For Australians, this may be a helpful guide in playing a role in the country’s future in an Asian century.

From SmartCompany.com

Five simple ways to boost your Asian Century credentials (without learning Mandarin)

Thursday, 01 November 2012

Australian businesses are on the cusp of a massive opportunity with Asia expected to become the world’s largest economic region. Asia’s rising and increasingly wealthy middle-class is set to provide opportunities for business owners and those in the professional services.

The Australia in the Asian Century white paper released over the weekend outlines 25 key objectives for making the most of Australia’s place in the region – including a target that 30% of ASX-listed board positions will be filled by individuals with Asia expertise by 2025.

While much of the focus is on developing language skills for school-aged kids, women at the beginning, middle and end of their careers also have the opportunity to get involved.

You can try and become fluent in Mandarin, take a 12-month posting in Vietnam, or prepare to do a two-year masters degree in Asian culture.

But if you’re like almost everyone else with commitments other than being part of the Asian Century, then the above might be unrealistic.

What we can do is take a few simple steps to increase your awareness of the region. Dr Margaret Byrne from UGM Consulting launched an  Asia skills training program for women on boards earlier this year. She told Women’s Agenda some steps women can start taking today to develop an arsenal of Asia skills.

They’re skills that are realistic, practical and easily portable from one country to another.

1. Get motivated

If the amount of news coverage on the white paper isn’t enough, then go and do some additional reading. It’s difficult to get motivated to gain the necessary skills required if you’re not excited about what such knowledge can offer. The facts and figures regarding the rise of Asia are inspiring. So start by checking out what former secretary Ken Henry has to say about it.

2. Build some cultural knowledge

Get the basics down. Take a holiday or extend a business trip and start to notice a few more things regarding the ways people do business – even just from within a market. Get involved in popular culture by reading Asian books, watching Asian films and attending Asian festivals. Keep up-to-date with world news in the region. “It’s a great way to learn about a culture from an armchair,” says Bynre

3. Learn a little bit of a language

In Asia, people do business with people they trust and some language skills can go a long way in breaking the ice.
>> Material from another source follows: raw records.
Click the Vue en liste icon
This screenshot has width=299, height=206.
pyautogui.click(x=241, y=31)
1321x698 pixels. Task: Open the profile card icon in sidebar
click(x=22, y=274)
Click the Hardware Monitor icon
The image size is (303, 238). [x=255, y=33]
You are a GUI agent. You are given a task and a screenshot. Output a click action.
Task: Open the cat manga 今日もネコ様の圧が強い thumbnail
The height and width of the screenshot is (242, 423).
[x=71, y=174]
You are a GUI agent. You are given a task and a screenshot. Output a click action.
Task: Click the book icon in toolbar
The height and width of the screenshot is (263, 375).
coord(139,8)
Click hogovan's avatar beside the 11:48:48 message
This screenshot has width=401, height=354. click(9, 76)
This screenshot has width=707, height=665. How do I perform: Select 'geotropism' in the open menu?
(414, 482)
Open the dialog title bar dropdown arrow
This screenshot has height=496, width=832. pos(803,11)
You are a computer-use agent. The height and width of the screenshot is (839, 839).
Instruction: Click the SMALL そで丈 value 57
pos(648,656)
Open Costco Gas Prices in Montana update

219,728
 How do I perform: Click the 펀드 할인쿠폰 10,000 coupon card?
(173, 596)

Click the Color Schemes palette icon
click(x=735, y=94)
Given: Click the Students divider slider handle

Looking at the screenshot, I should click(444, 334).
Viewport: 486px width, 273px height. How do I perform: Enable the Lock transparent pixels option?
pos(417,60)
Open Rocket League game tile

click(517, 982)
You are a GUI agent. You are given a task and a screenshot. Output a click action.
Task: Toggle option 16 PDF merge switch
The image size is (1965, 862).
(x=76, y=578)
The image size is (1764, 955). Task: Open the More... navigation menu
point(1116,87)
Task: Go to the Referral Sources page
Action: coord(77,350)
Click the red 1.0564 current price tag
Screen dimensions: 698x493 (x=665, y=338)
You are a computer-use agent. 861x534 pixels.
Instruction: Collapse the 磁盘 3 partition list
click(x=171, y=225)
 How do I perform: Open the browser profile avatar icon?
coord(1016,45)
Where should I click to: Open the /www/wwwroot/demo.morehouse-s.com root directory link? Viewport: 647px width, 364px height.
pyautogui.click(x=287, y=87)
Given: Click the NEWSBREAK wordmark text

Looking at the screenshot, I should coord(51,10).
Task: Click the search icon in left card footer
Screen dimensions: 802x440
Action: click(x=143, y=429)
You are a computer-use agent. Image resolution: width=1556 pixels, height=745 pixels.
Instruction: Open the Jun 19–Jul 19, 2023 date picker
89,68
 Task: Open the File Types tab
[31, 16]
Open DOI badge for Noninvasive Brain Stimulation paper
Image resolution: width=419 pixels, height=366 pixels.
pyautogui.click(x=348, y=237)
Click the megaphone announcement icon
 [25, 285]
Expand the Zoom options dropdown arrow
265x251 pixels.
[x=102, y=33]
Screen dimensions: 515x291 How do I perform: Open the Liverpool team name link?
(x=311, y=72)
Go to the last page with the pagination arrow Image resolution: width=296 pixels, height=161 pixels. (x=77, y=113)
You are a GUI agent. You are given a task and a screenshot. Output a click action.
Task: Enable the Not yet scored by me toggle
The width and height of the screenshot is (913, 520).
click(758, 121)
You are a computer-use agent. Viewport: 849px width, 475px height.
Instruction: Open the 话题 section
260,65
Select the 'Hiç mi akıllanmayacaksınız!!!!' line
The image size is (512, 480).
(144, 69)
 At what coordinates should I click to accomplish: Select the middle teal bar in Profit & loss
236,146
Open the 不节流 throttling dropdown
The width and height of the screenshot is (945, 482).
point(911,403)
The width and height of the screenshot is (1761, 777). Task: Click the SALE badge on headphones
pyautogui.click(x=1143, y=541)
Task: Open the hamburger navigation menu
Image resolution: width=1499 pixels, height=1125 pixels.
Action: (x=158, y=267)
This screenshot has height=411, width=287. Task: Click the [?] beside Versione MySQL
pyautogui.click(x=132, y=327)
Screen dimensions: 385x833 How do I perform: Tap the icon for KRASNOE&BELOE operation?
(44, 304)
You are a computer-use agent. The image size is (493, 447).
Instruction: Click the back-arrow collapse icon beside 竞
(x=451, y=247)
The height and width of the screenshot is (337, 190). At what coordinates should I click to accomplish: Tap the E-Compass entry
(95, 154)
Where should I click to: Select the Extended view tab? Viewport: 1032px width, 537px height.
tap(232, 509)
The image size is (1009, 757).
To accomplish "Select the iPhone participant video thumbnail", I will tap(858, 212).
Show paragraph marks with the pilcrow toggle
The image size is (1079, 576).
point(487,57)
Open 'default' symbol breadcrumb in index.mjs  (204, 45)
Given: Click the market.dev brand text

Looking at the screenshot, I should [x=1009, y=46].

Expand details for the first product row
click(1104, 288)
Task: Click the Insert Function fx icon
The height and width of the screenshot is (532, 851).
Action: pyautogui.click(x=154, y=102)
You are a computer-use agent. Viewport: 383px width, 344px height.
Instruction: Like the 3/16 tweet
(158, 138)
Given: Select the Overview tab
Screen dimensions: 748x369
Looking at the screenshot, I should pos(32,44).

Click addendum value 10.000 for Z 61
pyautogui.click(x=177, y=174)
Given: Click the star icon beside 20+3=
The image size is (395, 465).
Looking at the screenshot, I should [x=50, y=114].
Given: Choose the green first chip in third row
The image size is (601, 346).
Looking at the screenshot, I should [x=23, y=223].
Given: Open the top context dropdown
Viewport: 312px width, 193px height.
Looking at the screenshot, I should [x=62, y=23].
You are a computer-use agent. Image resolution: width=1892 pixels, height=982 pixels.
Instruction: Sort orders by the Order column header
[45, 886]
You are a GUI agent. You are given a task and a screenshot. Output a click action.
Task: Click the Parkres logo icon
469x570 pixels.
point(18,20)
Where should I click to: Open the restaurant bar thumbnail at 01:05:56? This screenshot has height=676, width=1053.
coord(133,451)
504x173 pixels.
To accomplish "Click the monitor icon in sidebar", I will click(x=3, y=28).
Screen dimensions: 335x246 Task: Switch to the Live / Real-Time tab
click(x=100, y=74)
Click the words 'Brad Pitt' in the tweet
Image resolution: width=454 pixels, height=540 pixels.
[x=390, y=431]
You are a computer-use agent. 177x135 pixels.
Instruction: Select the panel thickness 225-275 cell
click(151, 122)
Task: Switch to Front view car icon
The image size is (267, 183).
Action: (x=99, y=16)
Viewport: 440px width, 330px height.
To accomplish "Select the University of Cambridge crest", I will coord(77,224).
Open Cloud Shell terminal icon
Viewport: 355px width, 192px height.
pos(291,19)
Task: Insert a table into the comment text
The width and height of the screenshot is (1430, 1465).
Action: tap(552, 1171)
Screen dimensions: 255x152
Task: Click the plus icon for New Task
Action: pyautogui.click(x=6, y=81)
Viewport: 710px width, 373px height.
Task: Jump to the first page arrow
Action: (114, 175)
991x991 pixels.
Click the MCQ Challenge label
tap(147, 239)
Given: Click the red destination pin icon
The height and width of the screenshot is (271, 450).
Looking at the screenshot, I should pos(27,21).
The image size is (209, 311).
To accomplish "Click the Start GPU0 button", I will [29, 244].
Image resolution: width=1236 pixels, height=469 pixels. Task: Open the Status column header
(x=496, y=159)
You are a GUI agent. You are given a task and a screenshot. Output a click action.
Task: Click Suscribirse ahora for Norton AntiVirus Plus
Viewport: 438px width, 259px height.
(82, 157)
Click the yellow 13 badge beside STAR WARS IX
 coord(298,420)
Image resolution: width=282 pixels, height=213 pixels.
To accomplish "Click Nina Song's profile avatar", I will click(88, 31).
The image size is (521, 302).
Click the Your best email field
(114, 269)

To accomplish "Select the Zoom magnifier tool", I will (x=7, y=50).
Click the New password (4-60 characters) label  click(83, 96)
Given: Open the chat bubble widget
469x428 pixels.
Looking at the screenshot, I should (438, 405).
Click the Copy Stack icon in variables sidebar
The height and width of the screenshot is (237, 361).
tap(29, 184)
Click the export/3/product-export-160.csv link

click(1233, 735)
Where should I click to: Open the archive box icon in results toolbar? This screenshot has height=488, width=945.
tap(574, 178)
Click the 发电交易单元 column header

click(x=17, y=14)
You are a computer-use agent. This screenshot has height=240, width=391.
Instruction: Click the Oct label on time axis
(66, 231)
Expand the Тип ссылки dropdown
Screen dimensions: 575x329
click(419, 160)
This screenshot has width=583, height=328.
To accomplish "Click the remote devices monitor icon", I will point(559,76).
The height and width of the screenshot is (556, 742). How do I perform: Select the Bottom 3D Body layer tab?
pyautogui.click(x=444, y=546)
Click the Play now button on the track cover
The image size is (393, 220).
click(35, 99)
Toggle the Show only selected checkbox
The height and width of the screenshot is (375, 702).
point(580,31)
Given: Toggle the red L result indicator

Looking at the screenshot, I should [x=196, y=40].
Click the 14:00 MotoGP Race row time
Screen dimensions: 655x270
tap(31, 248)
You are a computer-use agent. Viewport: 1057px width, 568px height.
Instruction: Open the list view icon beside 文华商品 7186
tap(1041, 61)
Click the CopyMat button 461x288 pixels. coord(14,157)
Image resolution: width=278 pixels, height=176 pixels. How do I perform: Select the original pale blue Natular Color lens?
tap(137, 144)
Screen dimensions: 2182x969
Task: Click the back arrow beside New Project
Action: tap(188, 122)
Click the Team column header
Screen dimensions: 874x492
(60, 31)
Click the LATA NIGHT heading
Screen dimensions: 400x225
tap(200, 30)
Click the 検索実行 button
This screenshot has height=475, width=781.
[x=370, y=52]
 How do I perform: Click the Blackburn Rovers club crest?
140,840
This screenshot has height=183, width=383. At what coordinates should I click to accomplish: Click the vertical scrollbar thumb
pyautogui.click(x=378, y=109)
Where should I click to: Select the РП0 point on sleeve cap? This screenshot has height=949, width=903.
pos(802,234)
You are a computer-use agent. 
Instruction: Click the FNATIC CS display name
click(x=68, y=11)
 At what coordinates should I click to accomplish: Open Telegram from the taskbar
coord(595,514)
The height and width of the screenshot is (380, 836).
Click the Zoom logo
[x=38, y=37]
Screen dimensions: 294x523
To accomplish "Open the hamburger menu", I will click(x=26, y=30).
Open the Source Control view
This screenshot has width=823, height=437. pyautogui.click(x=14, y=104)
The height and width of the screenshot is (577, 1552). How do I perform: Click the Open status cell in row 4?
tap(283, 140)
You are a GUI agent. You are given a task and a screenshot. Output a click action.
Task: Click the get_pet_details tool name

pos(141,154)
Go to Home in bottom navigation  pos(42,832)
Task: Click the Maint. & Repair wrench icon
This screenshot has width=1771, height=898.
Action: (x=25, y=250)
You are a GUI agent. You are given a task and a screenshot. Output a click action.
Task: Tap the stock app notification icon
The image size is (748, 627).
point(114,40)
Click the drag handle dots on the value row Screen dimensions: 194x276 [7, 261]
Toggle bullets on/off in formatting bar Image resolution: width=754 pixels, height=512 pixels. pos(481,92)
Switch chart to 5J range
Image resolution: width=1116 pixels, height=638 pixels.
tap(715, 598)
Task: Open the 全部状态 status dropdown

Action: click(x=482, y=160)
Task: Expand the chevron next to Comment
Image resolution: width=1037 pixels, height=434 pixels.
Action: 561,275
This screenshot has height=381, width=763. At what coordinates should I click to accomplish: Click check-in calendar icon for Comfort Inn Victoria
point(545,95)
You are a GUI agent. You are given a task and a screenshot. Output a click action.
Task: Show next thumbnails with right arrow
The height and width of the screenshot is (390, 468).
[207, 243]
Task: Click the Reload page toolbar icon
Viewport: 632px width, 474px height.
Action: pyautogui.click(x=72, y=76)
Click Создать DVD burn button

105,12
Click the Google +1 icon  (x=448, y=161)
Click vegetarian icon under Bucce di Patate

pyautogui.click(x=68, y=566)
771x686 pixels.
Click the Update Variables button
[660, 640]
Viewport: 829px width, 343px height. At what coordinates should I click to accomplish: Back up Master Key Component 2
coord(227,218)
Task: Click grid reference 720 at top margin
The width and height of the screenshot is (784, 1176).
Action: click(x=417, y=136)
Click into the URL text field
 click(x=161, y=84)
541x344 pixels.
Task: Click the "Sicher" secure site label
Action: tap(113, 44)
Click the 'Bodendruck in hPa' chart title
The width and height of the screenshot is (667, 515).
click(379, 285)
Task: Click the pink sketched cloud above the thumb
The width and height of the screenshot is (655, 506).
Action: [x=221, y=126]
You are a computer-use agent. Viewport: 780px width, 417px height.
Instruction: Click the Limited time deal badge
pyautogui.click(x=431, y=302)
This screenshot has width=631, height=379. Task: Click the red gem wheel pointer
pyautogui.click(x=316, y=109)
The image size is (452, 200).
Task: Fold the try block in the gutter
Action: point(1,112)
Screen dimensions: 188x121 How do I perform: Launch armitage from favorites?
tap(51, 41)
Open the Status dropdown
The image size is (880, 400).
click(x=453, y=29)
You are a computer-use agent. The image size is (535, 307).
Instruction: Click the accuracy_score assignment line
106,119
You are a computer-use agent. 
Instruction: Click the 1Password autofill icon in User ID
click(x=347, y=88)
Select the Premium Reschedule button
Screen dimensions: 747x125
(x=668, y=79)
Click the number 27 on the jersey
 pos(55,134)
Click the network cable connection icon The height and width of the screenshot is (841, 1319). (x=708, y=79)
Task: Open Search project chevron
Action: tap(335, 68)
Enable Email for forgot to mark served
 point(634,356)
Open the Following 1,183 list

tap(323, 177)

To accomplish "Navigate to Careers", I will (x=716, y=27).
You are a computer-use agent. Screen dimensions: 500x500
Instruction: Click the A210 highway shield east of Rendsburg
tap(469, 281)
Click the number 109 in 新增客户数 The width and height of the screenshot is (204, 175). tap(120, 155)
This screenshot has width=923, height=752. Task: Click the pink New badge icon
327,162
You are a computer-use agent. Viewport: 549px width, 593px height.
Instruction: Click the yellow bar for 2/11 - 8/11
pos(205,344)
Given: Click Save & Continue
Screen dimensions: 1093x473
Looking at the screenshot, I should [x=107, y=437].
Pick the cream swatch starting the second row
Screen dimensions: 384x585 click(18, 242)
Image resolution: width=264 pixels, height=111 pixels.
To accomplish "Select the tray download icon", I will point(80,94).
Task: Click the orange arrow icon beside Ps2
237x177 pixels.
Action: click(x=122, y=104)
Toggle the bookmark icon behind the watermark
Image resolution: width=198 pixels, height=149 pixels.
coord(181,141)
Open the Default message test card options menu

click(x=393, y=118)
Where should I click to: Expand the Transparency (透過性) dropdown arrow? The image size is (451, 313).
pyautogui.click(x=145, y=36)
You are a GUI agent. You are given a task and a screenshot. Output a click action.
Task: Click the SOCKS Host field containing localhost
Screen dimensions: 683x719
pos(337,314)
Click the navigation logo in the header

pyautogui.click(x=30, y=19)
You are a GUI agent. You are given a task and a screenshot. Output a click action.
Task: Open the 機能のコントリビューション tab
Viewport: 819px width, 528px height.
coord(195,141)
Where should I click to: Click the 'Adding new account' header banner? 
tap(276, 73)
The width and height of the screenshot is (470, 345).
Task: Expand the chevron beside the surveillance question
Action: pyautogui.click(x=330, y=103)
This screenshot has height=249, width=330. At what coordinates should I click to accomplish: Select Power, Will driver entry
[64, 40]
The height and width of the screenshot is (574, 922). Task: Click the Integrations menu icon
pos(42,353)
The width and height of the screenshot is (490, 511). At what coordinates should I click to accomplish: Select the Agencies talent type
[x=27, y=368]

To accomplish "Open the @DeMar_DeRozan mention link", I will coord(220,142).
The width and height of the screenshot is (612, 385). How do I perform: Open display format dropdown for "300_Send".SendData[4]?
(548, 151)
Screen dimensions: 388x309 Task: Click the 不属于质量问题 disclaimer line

“Don’t think you have to learn Mandarin from A to Z,” says Byrne – which is a relief for those of who have other stuff going on. A few lines to aid social conversation will help and can be easily picked up during a community centre course.

Be able to talk about your family and where you come from. Here’s a language tip from Byrne: “Learn to say, ‘I’m only here for a short while. I really want to come back, what do you recommend I see?’. It’s a great way breakdown barriers on a short business trip.”

4. Appreciate different value systems and skills

There are three key skills good cross-cultural communicators have, according to Byrne, and they can make all the difference.

The first is being able to clarify meaning – essentially paraphrasing something back to an individual to show you understand or you’re at least willing to work on your understanding of what they’re trying to say. The second is the ability to repair misunderstandings and the third to manage disagreements. “Over the long term, beyond the honeymoon period, you’re going to have disagreements and you need to manage them,” says Byrne.

5. Find indirect ways to explain why you’re special

This is particularly difficult for Australians and a skill that takes some creative thinking, according to Byrne. Don’t brag, but don’t miss an opportunity to explain exactly what you can offer and why you’re special.

This works best with an introduction, but can also be managed by dropping small hints, such as a website URL or LinkedIn profile, that’ll direct the person you’re doing business with to sourcing more information about you. Dress particularly well for any initial introduction, and relax the attire as people get to know you.

Meanwhile, it’s important to appreciate Asian cultures are based on a hierarchical structure, which should be respected during all interactions.